Alguna vez Horacio Quiroga le escribió una carta a un amigo uruguayo sobre su experiencia de vida en el monte argentino, primero el chaqueño y luego el misionero. Le decía que descubrió allí que aprendió a despojarse de lo que creía su cultura y todos los valores inculcados por ella, para aprehender a convivir con los misterios y secretos del monte, sin pretender “descubrirlos ni racionalizarlos”, para ser aceptado por ese universo que nunca está en silencio, pero cuyo lenguaje no debemos confundir con nuestros ruidos. Sin embargo, reflexionaba al final de esa carta, que el combate más fiero en el monte no se había librado con sus criaturas, sino con la fiera más letal e irreductible que nos habita en el propio corazón.

Algo de ese halo de Quiroga sobrevoló mi cabeza mientras leía la novela de Mariano. No porque se trate de semejanza alguna entre sus escrituras, sino porque todo se desmadra en la novela a partir de lo que ciertos personajes de La Colonia, el poblado que antecede al monte, dicen y hacen cuando llega hasta allí ese forastero que representa el Mudo.

¿Qué es lo que el monte hace con la gente extraña a él? ¿Qué es lo que la gente extraña hace con el monte? ¿Quiénes son gente extraña?
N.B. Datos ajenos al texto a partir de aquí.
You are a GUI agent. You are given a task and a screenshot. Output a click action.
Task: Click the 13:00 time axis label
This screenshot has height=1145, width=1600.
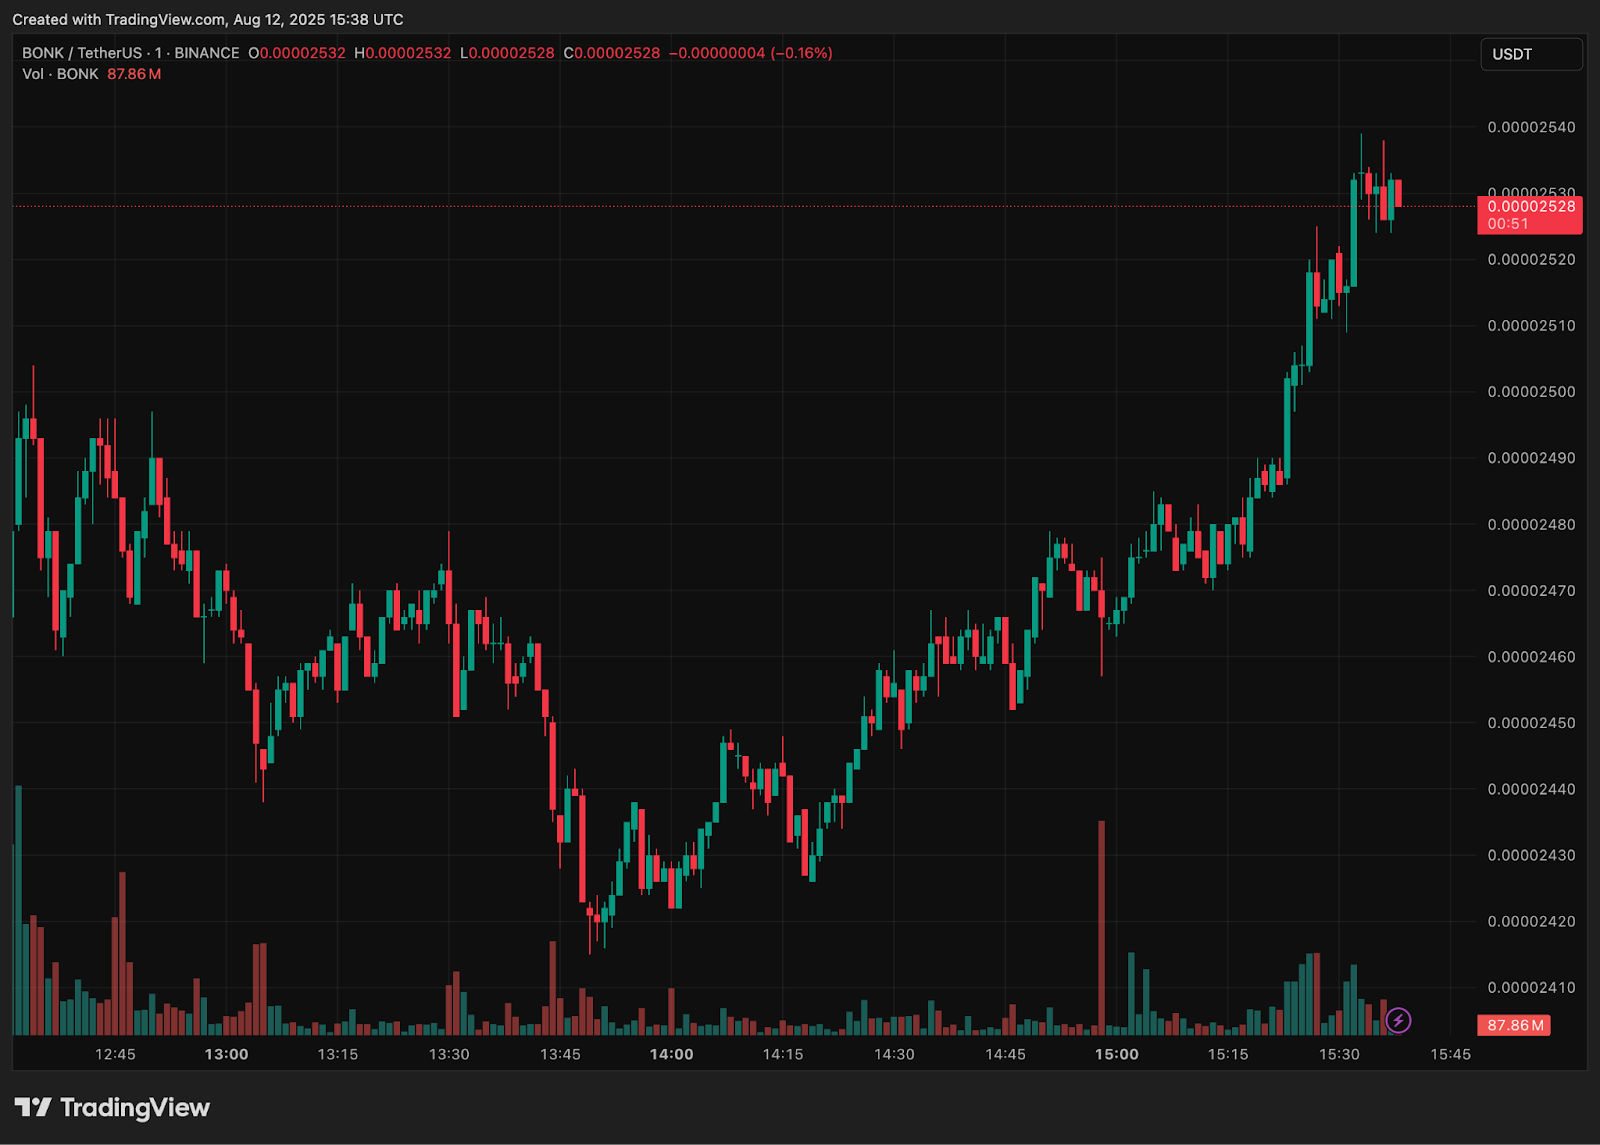coord(226,1054)
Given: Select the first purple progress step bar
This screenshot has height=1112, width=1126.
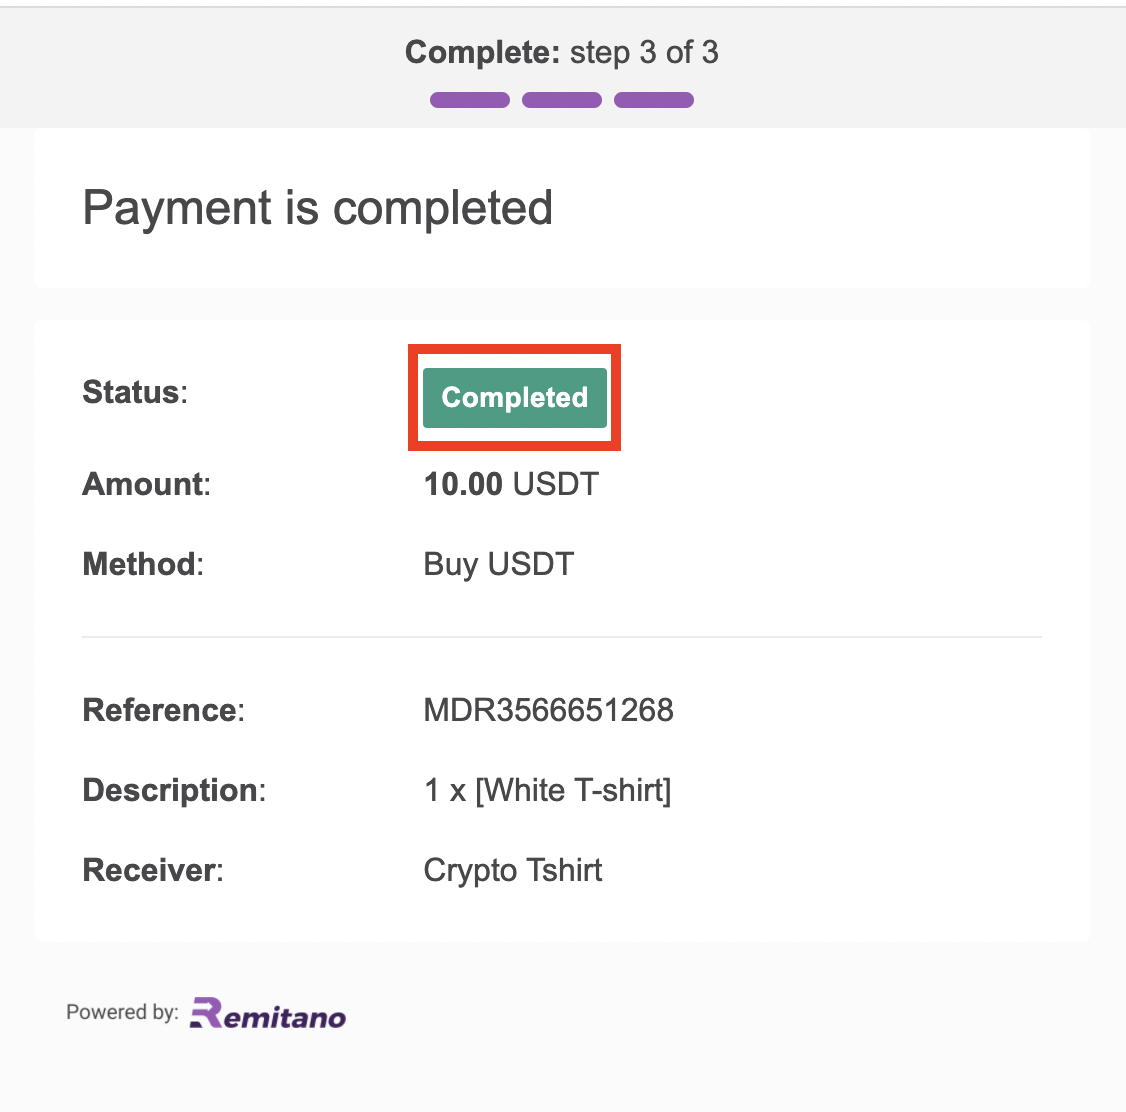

Esas  preguntas nos vienen bien para recorrer la travesía del Mundo a lo largo de la novela, donde nuestros valores políticamente correctos serán puestos a prueba, porque tal como ya apareció en otros textos de Quirós, la fundación de defensa ecológica es pura fachada, pura apariencia, porque el hastío y la falta de propósitos que infectan la vida contemporánea se expresa en actos violentos, o mejor, de violencia gratuita, como matar monos, por ejemplo, o matar sin querer queriendo a una persona, porque alguien vio lo que no queremos que vea, mientras espiamos la vida ajena.

Pero la novela no se propone ni por asomo juzgar tales conductas, las narra en un vértigo in crescendo de acciones tan precipitadas como sin retorno, que envolverán al Mudo en una espiral de violencia en las que será victimario y víctima, pero sobrevivirá al monte porque no peleará con él, no intentará transformarlo. Ni siquiera defenderlo.

El resto de la gente extraña deambulará en círculos, sin poder salir de él. No podrá soportar las presencias de las ánimas en pena, que caminan para atrás, también trazando círculos. No podrán soportar lo que descubren de sí mismos en el monte.

Una casa junto al Tragadero

Premio novela Tusquets (2017)

“Me agaché, en cambio, y le hice unas caricias a la India, que aprovechó para revolcarse por la tierra. Hizo remolinos y dibujó unos círculos que levantaron una polvareda molesta.

Círculos: Lola y Loco habían hablado la noche anterior de caminar en círculos, en vano, de sus problemas para salir del monte. No es tan malo vivir en el monte, al final es cuestión de costumbre y de tomarse las cosas con calma”.

Habitar el monte como experiencia para sentirse completo, para vivir en y entre lo desconocido hasta formar parte de ese mundo. Nunca lo dirá así el Mudo, pero algo parecido nos sugerirán las acciones con las que nos narra su vida en el monte.

La novela de Mariano Quirós atrapa de entrada y no nos suelta hasta el último aliento que empleamos en leerla. Como ese monte chaqueño que creó para nosotros y que vale la pena descubrirlo leyendo “Una casa junto al Tragadero”.

Francisco ‘Tete’ Romero- Escritor, docente y editor.